Silver Entrepreneurs Mean Good Business

There were twice as many successful founders of successful American technology businesses over 50 as under 25, and twice as many over 60 as under 20 based on a study of more than 500 American high-tech and engineering companies with more than $1m in sales.

Beautifully articulated as always, in this Economist article. The rise of the infant entrepreneur is producing a rash of ageism, particularly among venture capitalists. Why finance a 40-year-old (with a family and mortgage) when you can back a 20-year-old who will work around the clock for peanuts and might be the next Mr Zuckerberg? But it is not hard to think of counter-examples:

Research suggests that age may in fact be an advantage for entrepreneurs. The study, conducted by Vivek Wadhwa of Singularity University in California, revealed  that the average age of the founders of successful American technology businesses (ie, ones with real revenues) is 39.  Dane Stangler of the Kauffman Foundation studied American firms founded in 1996-2007. He found the highest rate of entrepreneurial activity among people aged between 55 and 64—and the lowest rate among the Google generation of 20- to 34-year-olds.
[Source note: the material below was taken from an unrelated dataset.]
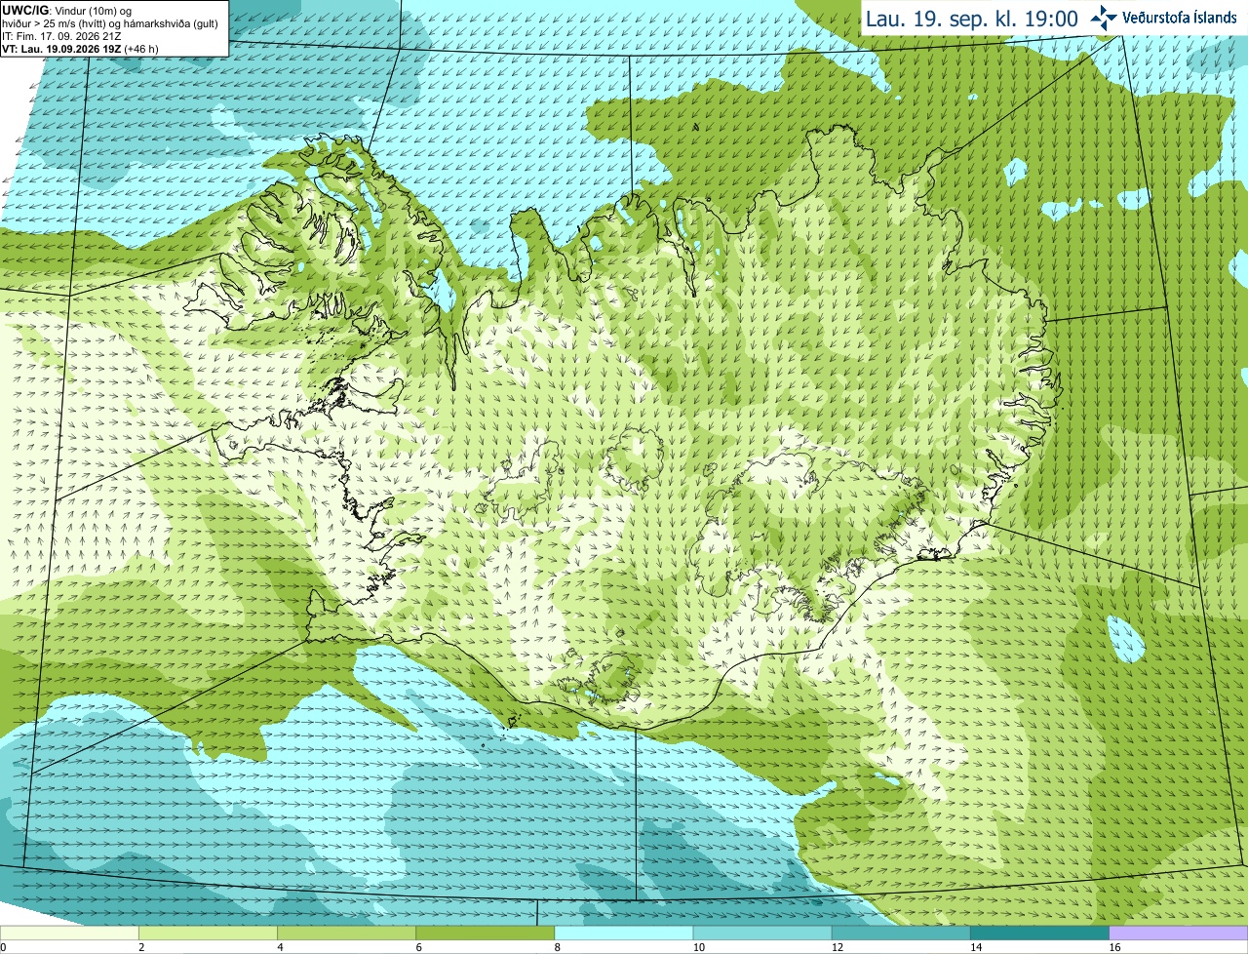The height and width of the screenshot is (954, 1248).
Task: Click the legend tick label 8
Action: (558, 947)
The Kauffman Foundation’s most recent study of start-ups discovered that people aged 55 to 64 accounted for nearly 23% of new entrepreneurs in 2010, compared with under 15% in 1996.

Look at these examples:

  • Ray Kroc was in his 50s when he began building the McDonald’s franchise system
  • Colonel Harland Sanders was in his 60s when he started the Kentucky Fried Chicken chain
  • David Ogilvy worked as a chef and a spy before turning to advertising in his late 30s
  • Mark Pincus was 41 when he founded Zynga
  • Arianna Huffington was 54 when she created the Huffington Post.
  • Bill Gates reinvented himself as a philanthropist in his late 30’s
  • The late Steve Jobs was as creative in his second stint at Apple, from 1995 to 2011, as in his first
  • (Kim Walker was 52 when he founded Silver)

Experience continues to count for a great deal, in business as in other walks of life—or, to borrow a phrase from P.J. O’Rourke, age and guile can still beat “youth, innocence and a bad haircut”.